Buechner's drawing upon the theme of suicide in the novel, and particularly his use of several details from the suicide of his own father, caused tension between himself and his mother. In Telling Secrets (1991), he writes: Don't talk, trust, feel was the law we lived by, and woe to the one who broke it. Twenty-two years later in a novel called The Return of Ansel Gibbs I told a very brief and fictionalized version of my father's death, and the most accurate word I can find to describe my mother's reaction to it is fury. For days she could hardly bring herself to speak to me, and when she did, it was with words of great bitterness.

== Critical reception ==
The Return of Ansel Gibbs was received with some critical acclaim, winning the Rosenthal Award, and being adapted for the screen for Playhouse 90 (Brown, p. 104). A review in the Times Literary Supplement declared it to be ‘an important book’, and Robert Martin Adams, writing in the Hudson Review recommended it as ‘grave’ and ‘beautiful’. In his article, published in the Chicago Sunday Tribune, Victor P. Hass labelled Buechner's third novel ‘fiction of a high order of excellence’.

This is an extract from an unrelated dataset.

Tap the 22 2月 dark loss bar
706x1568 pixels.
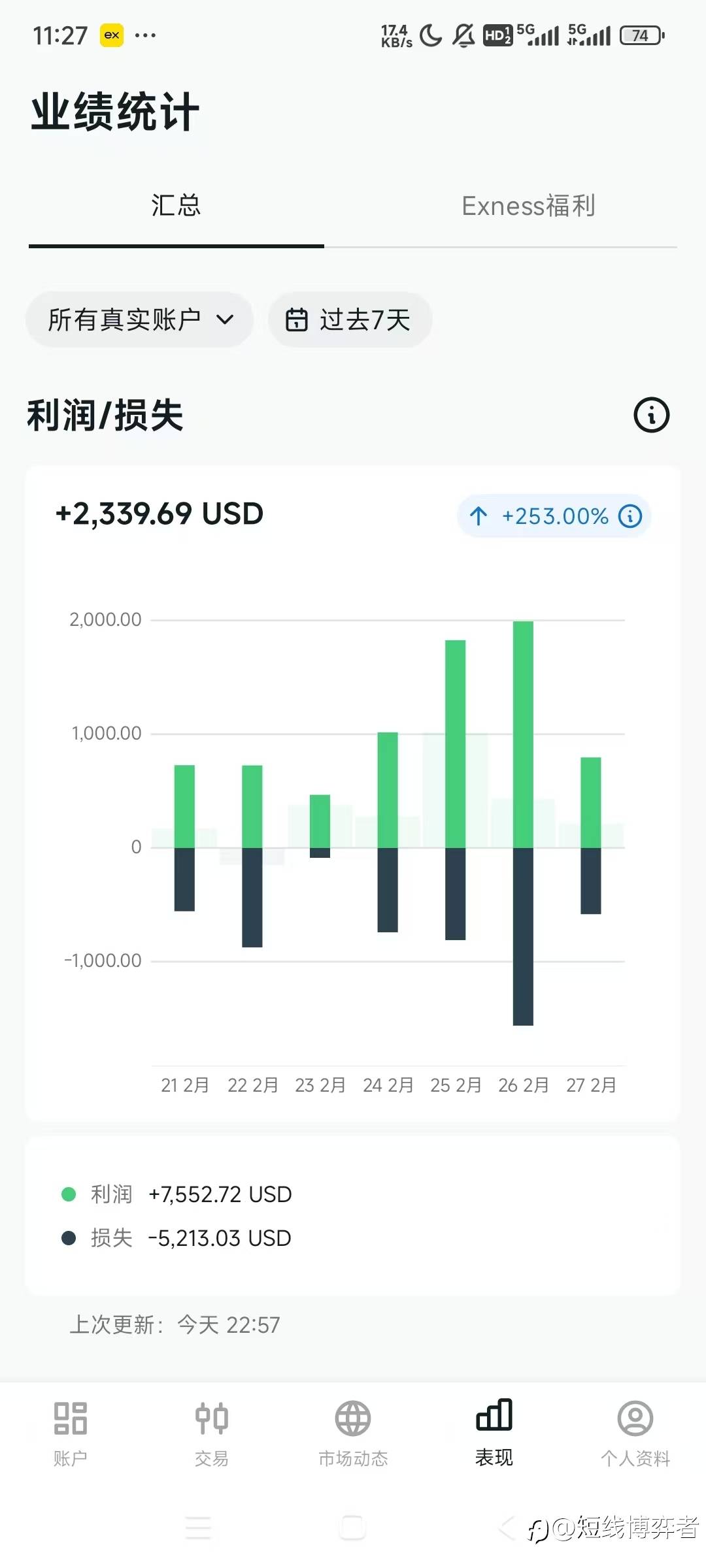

Edwin Kennebeck, in a review published in Commonweal, suggested that The Return of Ansel Gibbs was the ‘firmest and clearest’ of Buechner's novels, a conclusion affirmed by John P. Marquand, who wrote, concerning Buechner's character development within the novel, that: ‘There is depth and sensitivity to his writing that gives life to the most unreal of his characters. There is an introspective understanding of the struggle of the human soul that is as unusual as it is refreshing.’ Indeed, the character of Gibbs would draw comment from several reviewers and critics, including A.C. Speckorsky, who wrote of Gibbs: 'Behind his demeanour of blandly impassive detachment there is a man in the throes of a crisis of confidence, of nerve, and of faith, a man involved in a searching attempt to grapple with the fundamental issues of men and morals, of civilization and government – and his involvement with them.'

Critic and author Norman Podhoretz suggested that we find located in Gibbs a common trope of 20th century literature, that of nihilism and the ‘loss of values’:Gibbs suffers from a certain deficiency of feeling, a certain remoteness from the natural processes and the elemental emotions. He is almost incapable of passion (sobriety, judiciousness, detachment, moderation, tolerance being the civilized virtues), and he can no more satisfy his old teacher’s demand that he become a prophet than he can prate sentimentally like the senator about Mom’s apple pie. The novel raises the question of whether such a man can be relied upon to guide the fortunes of others.Several reviewers made much of the novel's religious content: William Hogan suggested in the San Francisco Chronicle that it is ‘a sermon in disguise’, while D.L. Stevenson, writing in Nation, presented it as a collection of ‘theological musings’. Critic and literary theorist Ihab Hassan argued that the novel was more complex than homiletic, concluding that it is ‘rich in moral ambiguities’, while Dale Brown points out that ‘the novel is, strictly speaking, no more religious than it is political. It is a novel, not a tract – a partial exploration of the cost of being alive.’